___ ФРАГМЕНТ ДОКУМЕНТА ___

* * *
В июне 1940 года командование войсками Ленинградского округа принял бывший командир 70-й стрелковой дивизии Михаил Петрович Кирпонос, прославившийся в боях с белофиннами и удостоенный за это звания Героя Советского Союза. Его дивизия входила тогда в 7-ю армию Мерецкова, где в начале войны Птухин командовал авиацией, поэтому он хорошо знал Михаила Петровича. Еще ближе он познакомился с Кирпоносом в ходе февральского наступления Северо-Западного фронта. По замыслу операции, с началом артподготовки авиация стала наносить удары по укрепрайонам противника и далее перешла на сопровождение боевых порядков наступающих частей.
О том, что это сопровождение осуществляется неудачно, первым заявил командир 70-й дивизии Кирпонос. Птухин поехал к нему на командный пункт.

___

ЗАДАНИЯ:
a – Изложите текст о Кирпоносе и Птухине в двух предложениях.
b – Продолжите текст о Кирпоносе и Птухине после его последнего предложения.

___ ФРАГМЕНТ ДАННЫХ ___

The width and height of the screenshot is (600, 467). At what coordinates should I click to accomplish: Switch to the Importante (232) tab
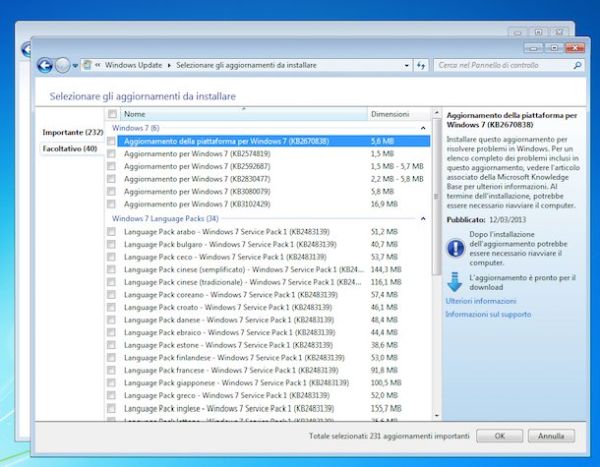click(73, 132)
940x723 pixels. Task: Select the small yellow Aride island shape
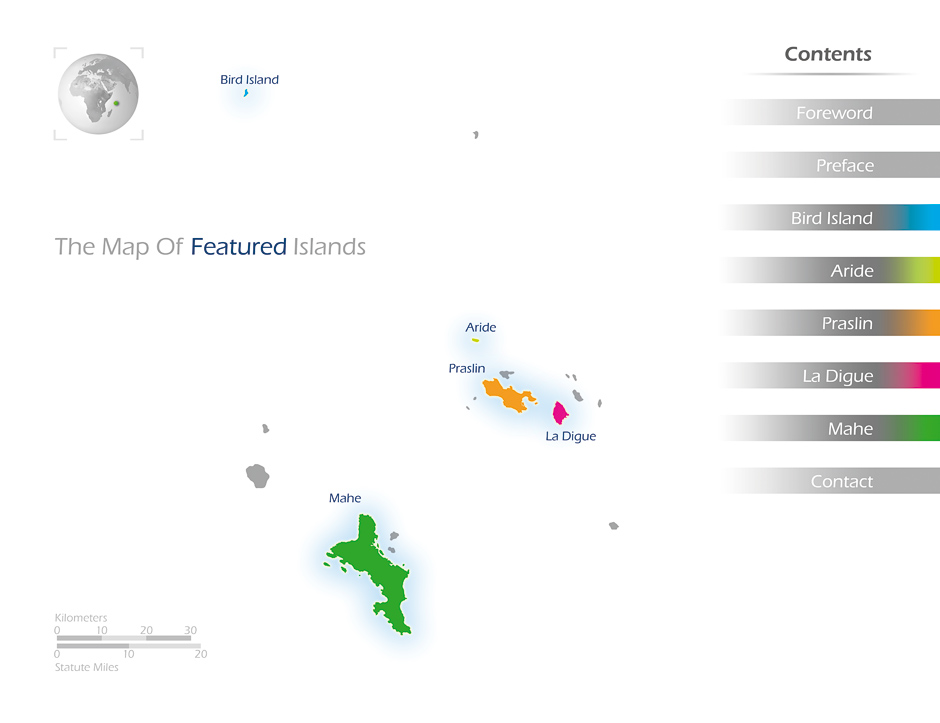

___

РЕЗУЛЬТАТЫ ЗАДАНИЙ:
a – В июне 1940 года войска Ленинградского округа возглавил Герой Советского Союза Михаил Петрович Кирпонос, бывший командир 70-й стрелковой дивизии, которого Птухин знал по 7-й армии Мерецкова и по февральскому наступлению Северо-Западного фронта. Кирпонос первым заявил, что авиация неудачно сопровождает наступающие части, и Птухин поехал к нему на командный пункт.

b –
— Какое же это сопровождение, товарищ комкор? — возмущался командир дивизии. — Посмотрите, как далеко от моих боевых порядков бомбят ваши летчики. За это время, пока мы преодолеем расстояние, финны успеют не только оправиться после бомбардировки, но и забыть о ней.
Птухин стал разбираться. Оказалось, наводчики авиации, выделенные из числа пехотных командиров, боясь, что летчики ударят по своим, с большим запасом обозначили передний край. Птухин вызвал в качестве наводчиков своих авиационных представителей. Стали бомбить близко. Но Кирпонос не унимался, настаивая действовать еще плотнее:
— На винтовочный выстрел, вот как надо, — требовал он.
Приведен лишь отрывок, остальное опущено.